- What is being asked:
The lines to find are those in the entries that hold the word "تلفنی"; copy every one of them.
-- Exercise material follows --
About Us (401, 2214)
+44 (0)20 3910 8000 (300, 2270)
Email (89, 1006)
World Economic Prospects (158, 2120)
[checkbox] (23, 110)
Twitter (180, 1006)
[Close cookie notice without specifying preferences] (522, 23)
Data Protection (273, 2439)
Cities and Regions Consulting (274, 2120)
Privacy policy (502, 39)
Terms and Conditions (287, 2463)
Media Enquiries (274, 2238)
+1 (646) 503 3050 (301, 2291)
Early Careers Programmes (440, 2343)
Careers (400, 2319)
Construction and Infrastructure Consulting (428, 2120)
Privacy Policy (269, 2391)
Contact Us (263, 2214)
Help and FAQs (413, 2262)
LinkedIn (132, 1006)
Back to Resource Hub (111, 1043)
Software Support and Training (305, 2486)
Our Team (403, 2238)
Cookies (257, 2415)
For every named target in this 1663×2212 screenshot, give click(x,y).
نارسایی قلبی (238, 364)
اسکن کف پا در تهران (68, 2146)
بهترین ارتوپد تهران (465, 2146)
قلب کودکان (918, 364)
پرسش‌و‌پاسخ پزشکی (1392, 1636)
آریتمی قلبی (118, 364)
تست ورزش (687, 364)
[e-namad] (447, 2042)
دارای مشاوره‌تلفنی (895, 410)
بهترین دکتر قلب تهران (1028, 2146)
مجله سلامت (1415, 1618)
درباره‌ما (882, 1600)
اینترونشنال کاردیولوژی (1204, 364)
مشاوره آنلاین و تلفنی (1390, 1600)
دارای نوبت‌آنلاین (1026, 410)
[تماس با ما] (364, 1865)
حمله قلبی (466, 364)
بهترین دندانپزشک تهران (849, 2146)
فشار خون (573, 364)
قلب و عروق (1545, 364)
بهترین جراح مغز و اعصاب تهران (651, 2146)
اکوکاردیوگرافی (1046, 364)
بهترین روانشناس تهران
-- Exercise material concluded --
- Answer to the problem:
دارای مشاوره‌تلفنی (895, 410)
مشاوره آنلاین و تلفنی (1390, 1600)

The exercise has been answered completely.